To allow this vicious act, small as it may be, to be associated with the American political process — to permit this in any way to represent the manner in which political decisions are made in this decent country — is to give up on what matters. It is nihilism.

And nihilism is unbearable. Nietzsche, the philosopher of nihilism, the thinker most deeply associated with the brute military ethos, seems to have been unable finally to despise the weak. Not personally. The philosopher’s own mental collapse in Turin was signaled when he was found in tears in a public square, with his arms around the neck of a horse that was being whipped.

Even in madness, Nietzsche had more to say than most of us do at our most lucid. He wrote that he learned everything he knew about psychology from Fyodor Dostoevsky, and many have noted that Nietzsche’s collapse in Piazza d’Alberto was an eerily literal enactment of the famous dream sequence in Crime and Punishment (a book he had read two years previously): Raskolnikov’s dream of attempting as a little boy to intervene when a horse is whipped to death.

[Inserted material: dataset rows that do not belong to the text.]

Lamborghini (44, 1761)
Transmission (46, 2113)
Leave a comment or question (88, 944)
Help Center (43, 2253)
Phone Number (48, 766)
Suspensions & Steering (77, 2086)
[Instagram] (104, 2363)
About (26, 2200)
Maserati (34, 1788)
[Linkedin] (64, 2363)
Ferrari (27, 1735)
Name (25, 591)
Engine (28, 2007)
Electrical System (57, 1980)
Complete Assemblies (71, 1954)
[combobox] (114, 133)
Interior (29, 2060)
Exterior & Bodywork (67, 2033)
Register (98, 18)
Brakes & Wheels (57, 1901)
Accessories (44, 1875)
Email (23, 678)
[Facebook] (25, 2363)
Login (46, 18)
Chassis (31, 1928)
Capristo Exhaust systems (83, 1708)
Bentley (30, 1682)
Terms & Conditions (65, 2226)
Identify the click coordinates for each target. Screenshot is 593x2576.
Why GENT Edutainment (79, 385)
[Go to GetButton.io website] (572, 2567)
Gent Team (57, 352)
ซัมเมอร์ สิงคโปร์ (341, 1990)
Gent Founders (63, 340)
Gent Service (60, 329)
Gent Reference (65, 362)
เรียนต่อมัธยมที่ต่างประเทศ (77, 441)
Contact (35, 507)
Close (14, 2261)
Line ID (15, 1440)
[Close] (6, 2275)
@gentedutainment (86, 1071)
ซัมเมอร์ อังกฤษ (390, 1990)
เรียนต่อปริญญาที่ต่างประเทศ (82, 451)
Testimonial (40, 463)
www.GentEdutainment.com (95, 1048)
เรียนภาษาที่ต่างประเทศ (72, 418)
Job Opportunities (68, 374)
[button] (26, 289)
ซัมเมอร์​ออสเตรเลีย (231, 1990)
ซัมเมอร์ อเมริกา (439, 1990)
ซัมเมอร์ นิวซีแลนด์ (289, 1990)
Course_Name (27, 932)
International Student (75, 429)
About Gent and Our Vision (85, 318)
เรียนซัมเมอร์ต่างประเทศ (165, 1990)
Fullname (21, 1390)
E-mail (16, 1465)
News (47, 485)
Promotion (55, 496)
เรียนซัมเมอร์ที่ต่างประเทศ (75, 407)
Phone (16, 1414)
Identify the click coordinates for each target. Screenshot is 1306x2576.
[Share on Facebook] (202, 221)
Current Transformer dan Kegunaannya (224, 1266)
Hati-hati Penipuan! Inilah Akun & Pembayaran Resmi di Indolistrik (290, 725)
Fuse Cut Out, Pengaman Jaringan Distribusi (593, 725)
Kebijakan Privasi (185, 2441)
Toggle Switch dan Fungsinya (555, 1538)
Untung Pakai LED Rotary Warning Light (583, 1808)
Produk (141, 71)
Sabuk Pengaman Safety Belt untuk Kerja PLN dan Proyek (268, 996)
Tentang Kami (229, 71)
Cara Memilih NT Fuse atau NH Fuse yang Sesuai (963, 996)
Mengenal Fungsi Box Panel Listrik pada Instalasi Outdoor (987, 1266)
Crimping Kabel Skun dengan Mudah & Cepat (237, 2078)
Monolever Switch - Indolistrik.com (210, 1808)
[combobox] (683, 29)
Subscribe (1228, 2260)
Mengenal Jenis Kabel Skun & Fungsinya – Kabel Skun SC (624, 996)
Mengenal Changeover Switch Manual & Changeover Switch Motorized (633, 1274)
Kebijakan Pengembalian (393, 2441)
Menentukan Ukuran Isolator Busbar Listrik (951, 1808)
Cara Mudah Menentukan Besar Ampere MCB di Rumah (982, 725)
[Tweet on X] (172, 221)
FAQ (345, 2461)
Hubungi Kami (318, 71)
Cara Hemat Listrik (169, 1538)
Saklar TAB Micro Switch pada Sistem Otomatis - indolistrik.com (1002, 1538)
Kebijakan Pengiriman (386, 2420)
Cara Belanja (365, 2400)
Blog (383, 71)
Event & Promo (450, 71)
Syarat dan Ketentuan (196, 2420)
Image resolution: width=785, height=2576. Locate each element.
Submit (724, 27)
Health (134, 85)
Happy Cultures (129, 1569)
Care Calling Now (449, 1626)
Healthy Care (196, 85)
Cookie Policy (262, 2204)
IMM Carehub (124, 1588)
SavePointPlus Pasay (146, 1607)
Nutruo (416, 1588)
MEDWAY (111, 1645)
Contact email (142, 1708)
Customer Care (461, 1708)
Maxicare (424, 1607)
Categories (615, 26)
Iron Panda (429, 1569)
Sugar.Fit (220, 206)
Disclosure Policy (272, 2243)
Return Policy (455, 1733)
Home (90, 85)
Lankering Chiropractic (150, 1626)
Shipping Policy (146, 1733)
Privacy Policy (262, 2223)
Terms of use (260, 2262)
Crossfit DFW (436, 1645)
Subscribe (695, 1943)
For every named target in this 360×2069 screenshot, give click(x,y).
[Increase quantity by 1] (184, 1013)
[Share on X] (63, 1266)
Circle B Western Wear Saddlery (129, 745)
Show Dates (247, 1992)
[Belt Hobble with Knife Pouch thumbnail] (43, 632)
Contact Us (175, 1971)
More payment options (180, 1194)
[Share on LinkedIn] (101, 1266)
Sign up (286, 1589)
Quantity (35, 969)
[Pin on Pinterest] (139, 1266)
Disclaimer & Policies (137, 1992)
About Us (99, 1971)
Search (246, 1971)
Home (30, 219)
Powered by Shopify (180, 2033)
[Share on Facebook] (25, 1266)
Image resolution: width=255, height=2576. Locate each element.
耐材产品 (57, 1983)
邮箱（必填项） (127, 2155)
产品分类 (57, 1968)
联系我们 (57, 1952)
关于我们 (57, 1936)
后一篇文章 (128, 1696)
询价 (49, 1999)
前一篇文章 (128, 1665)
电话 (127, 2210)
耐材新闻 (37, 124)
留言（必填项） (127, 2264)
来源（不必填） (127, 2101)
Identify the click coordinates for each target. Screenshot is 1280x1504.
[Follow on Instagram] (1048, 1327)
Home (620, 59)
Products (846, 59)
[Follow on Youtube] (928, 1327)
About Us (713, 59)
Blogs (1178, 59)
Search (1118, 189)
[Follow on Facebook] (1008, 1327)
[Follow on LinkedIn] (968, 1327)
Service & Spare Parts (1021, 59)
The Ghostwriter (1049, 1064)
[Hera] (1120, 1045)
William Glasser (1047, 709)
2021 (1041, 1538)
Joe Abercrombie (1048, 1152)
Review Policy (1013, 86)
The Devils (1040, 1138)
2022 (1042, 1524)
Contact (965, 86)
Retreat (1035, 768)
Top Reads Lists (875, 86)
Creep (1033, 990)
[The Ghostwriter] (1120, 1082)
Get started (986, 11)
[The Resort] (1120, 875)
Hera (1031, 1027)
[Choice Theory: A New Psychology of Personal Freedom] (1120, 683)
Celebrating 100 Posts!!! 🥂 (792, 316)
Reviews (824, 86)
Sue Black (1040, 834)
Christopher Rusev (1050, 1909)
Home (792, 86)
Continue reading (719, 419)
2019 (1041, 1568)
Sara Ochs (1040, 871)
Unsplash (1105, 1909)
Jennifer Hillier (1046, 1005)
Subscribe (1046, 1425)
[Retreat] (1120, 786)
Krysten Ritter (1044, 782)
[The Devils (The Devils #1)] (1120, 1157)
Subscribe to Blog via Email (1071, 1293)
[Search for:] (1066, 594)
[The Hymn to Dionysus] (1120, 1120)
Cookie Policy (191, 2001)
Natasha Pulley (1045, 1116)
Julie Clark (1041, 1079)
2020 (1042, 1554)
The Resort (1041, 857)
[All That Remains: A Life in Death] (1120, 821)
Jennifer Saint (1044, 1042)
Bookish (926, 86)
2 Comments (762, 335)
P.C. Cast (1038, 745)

Dostoevsky did not consider the slaughter of an innocent animal trivial: “Love the animals: God has given them the rudiments of thought and joy untroubled.” The moral and mental health of a child in The Brothers Karamazov is made to hinge upon whether the boy’s casual act has in fact caused the cruel death of a dog.

You can argue that these things do not matter. Writers more profound than most of us, however, have stressed that nothing matters more.